Alexander has condensed those thoughts into a Politico op-ed. It makes one strategic mistake: It quotes from a 2013 history of the Senate, co-written by the body’s official historian, Richard A. Baker, and journalist Neil MacNeil.
“Whatever the unsavory aspects of the word and the tactics,” Baker and MacNeil write, “the filibuster then and later helped shape the Senate into the most powerful legislative body in the world.”
Out of context it does sound like the Senate’s historian is endorsing Alexander’s view. That’s not quite what the book says. Baker and MacNeal reflect on the 19th-century (i.e., not constitutional) origins of the filibuster, and credit it with stopping one bad idea—a 1879, post-Reconstruction proposal by Southern Democrats “to prohibit using army argulars as a ‘police force’ in Southern elections.” From there, they track its use through the pre-civil rights era and into the 1960s. So, the “helping shape the Senate” line refers to the filibuster as it looked a century-plus in the past, before it was altered in the 1970s.
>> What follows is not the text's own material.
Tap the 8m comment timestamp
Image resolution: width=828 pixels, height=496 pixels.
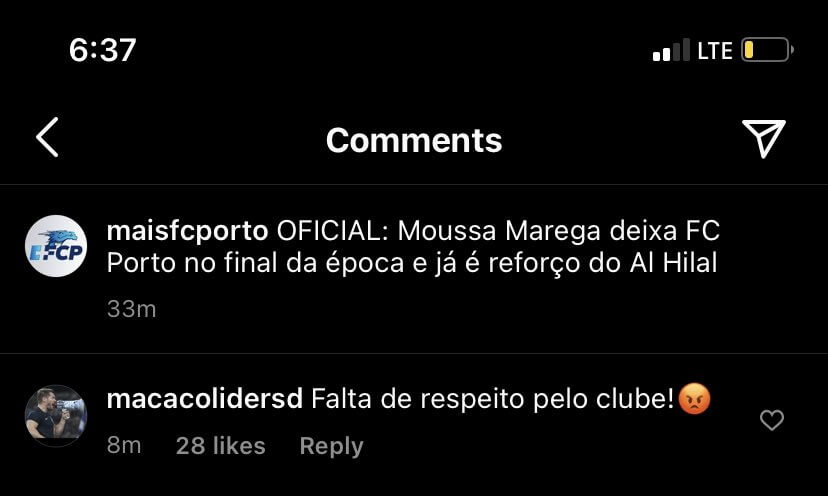[124, 445]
At that point, the authors write, “the filibuster became an entirely different mechanism, freed at last from the onus of racial discrimination, but caught up in its revised use as an instrument of even more frequent legislative gridlock.”
What happened next? According to the authors, the coalescing of the Democrats and the Republicans into one basically liberal party and one basically conservative party turned the filibuster into a new and ugly beast.
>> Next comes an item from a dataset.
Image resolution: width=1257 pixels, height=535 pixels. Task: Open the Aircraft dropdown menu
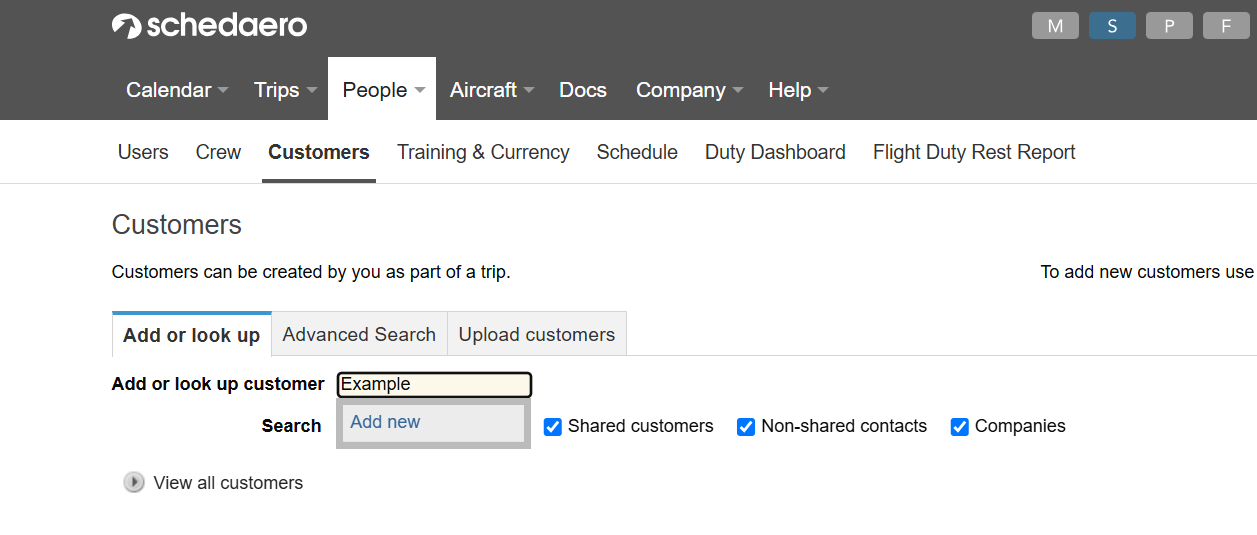tap(491, 90)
Over the next four decades, this extreme partisan polarization contributed to an excessive use of the filbuster by large minorities, including, on occasions, the entire minority party. Beginning with its 2013 session, the Senate faced the urgent challenge of making long-needed changes, such as eliminating filibusters on routine procedural motions, while preserving its stature as a place for sober second thought, a place where the simple possibility of filibusters will continue to force senators to strive for consensus.
Right there, the authors acknowledge that the January 2013 filibuster reform was a positive thing. The book was published before the filibuster was ended for executive branch nominees, but when they referred to “long-needed changes” to correct “excessive use,” I’m guessing the authors meant exactly that.